Thursday, 10. September 2020 @ 11:46

Gab es im Jahr 2010 rund 1,5 Millionen Menschen in Österreich mit Migrationshintergrund, so sind es nun - so steht es im neuen Integrationsbericht der Regierung schwarz auf weiß (Seite 17ff)* - schon mehr als 2 Millionen Menschen (23,7 % der Gesamtbevölkerung).

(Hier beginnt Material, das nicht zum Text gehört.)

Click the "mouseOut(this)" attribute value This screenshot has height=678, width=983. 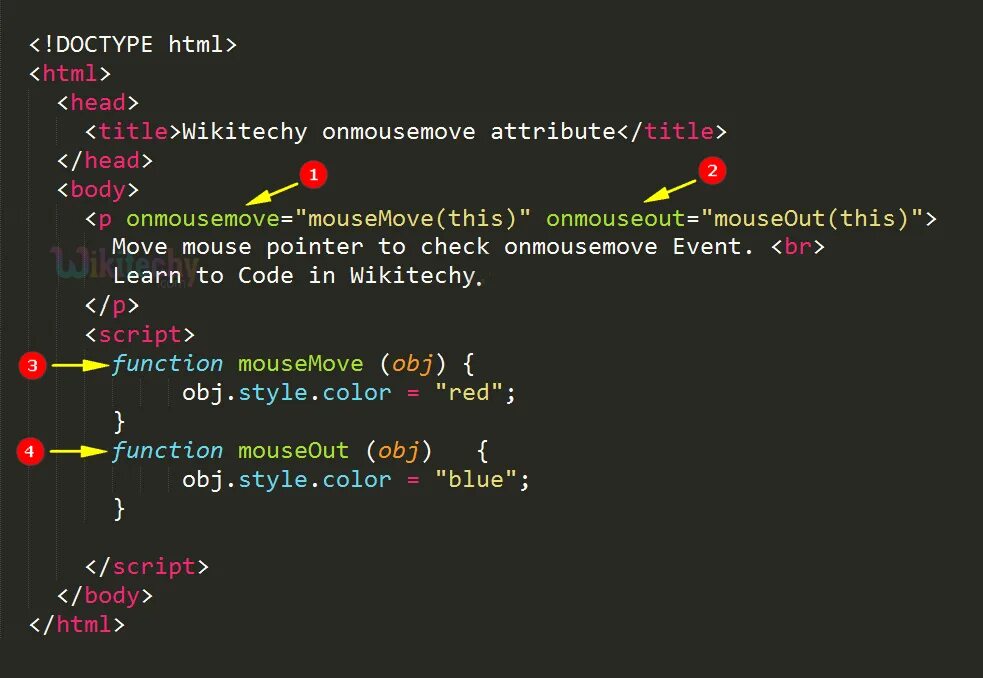coord(812,218)
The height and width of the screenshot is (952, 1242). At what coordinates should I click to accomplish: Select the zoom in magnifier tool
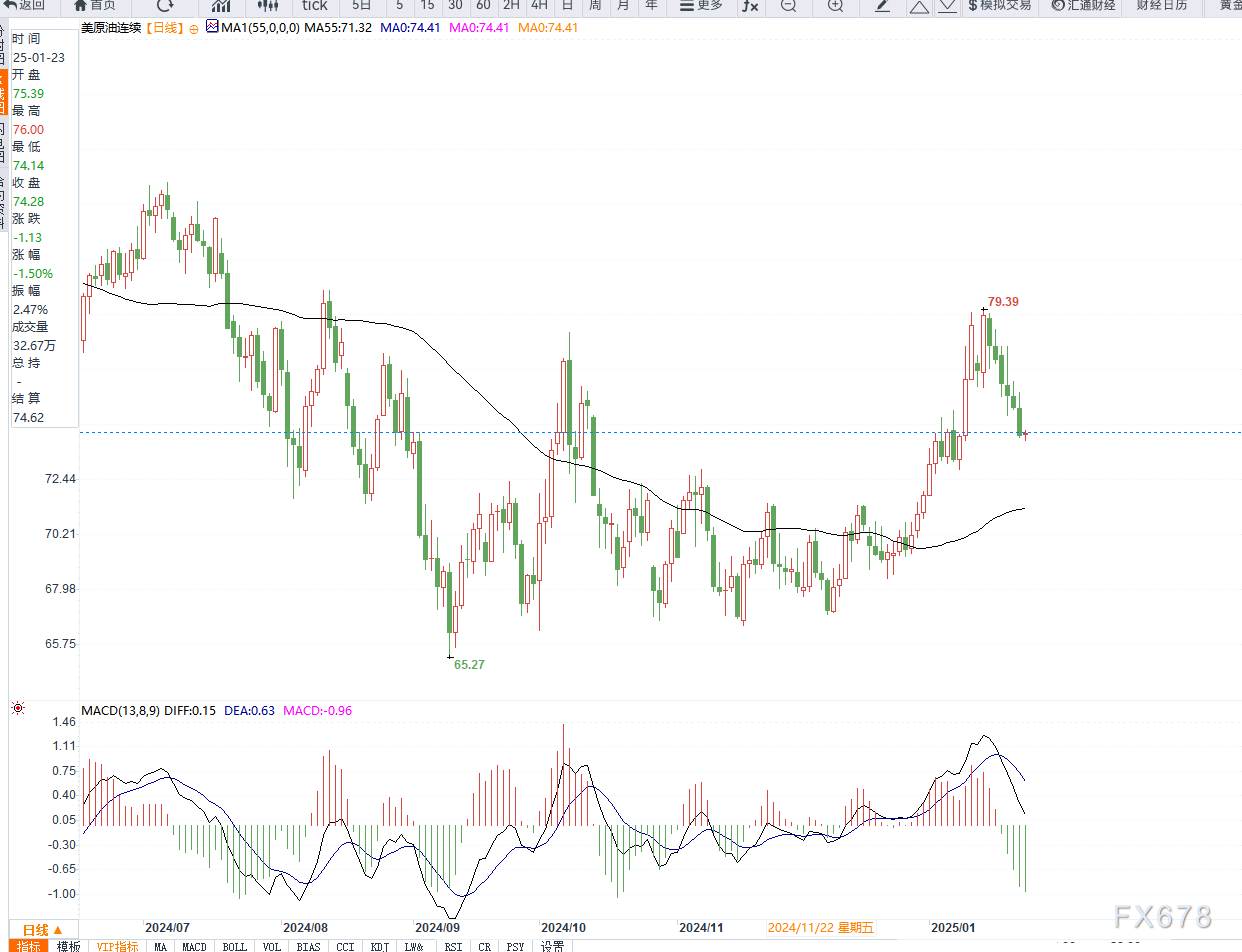pyautogui.click(x=835, y=7)

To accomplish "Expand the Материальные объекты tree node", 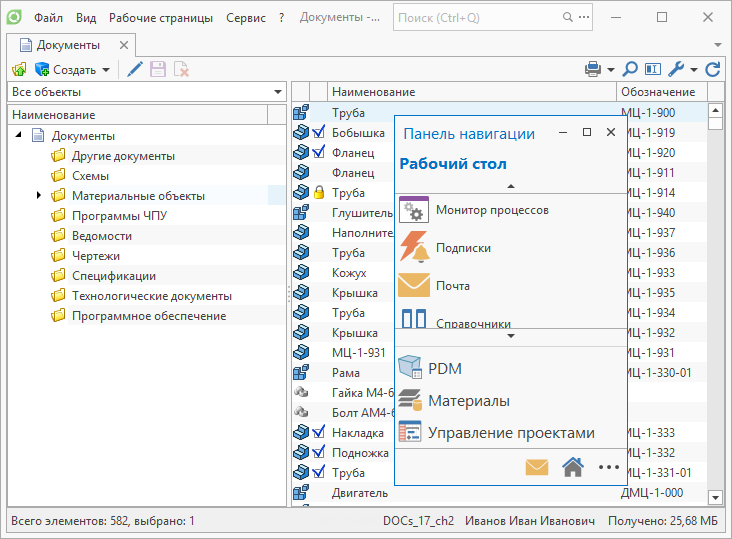I will pyautogui.click(x=39, y=196).
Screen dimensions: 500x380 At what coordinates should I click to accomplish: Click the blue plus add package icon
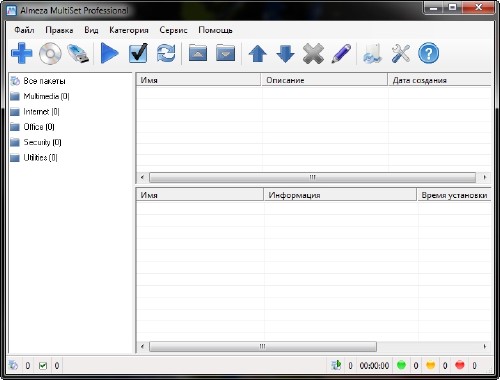pos(22,53)
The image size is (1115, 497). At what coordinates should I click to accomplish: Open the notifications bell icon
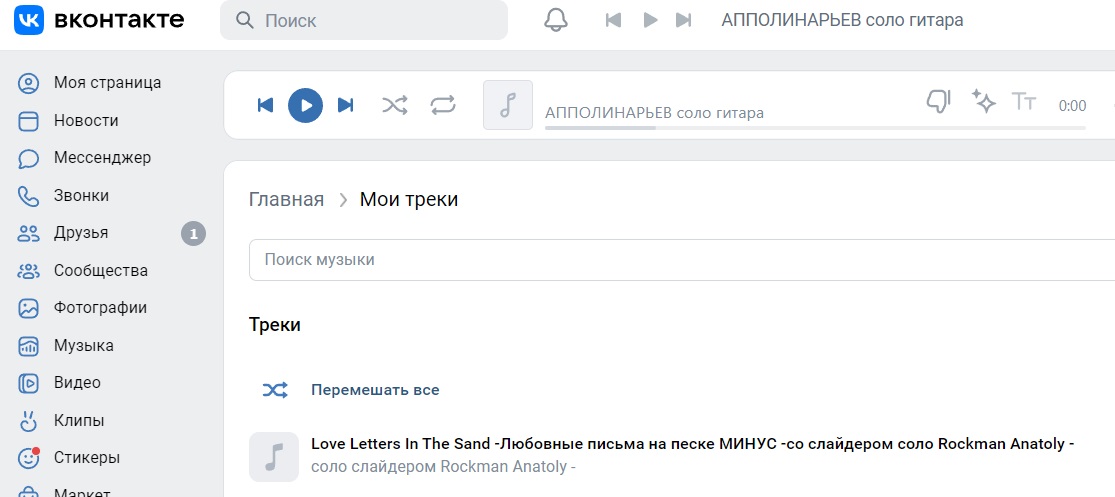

Die Zahl verliert für manchen wahrscheinlich etwas an Schrecken, wenn gelesen wird, dass fast 800.000 Personen aus anderen EU- bzw. EFTA-Ländern 15 stammen und deutsche Staatsangehörige mit 200.000 Personen die größte ausländische Gruppe darstellen.

Wirklich interessant wird es aber auf Seite 18, wo eindrücklich gezeigt wird, wie verrückt und jenseitig die herrschende Sichtweise auf das Thema Migration und Integration (welche nicht mit aufgezwungener Assimilierung verwechselt werden sollte) ist.

Fast 550.000 dieser Menschen mit Migrationshintergrund sind in Österreich geboren, weitere fast 300.000 leben seit mehr als 30 Jahren in Österreich. Weitere 300.000 Menschen sind zwischen 1990 und 1999 zugewandert.

Bleibt als Frage: Wie lange muss jemand in Österreich bzw. Wien leben, um nach Meinung von Kurz, Blümel, Strache und Nepp als WienerIn zu gelten. Die KPÖ bleibt auf jeden Fall bei Ihrer seit Jahrzehnten vertretenen Sichtweise: ALLE Menschen sind Menschen. Menschenrechte haben – so sagt es sogar die viel beschworene UN-Menschenrechtskon­vention – unteilbar zu sein. Wer hier ist, ist von hier! D.h. auch: Gleiche Rechte für alle in Österreich lebenden Menschen!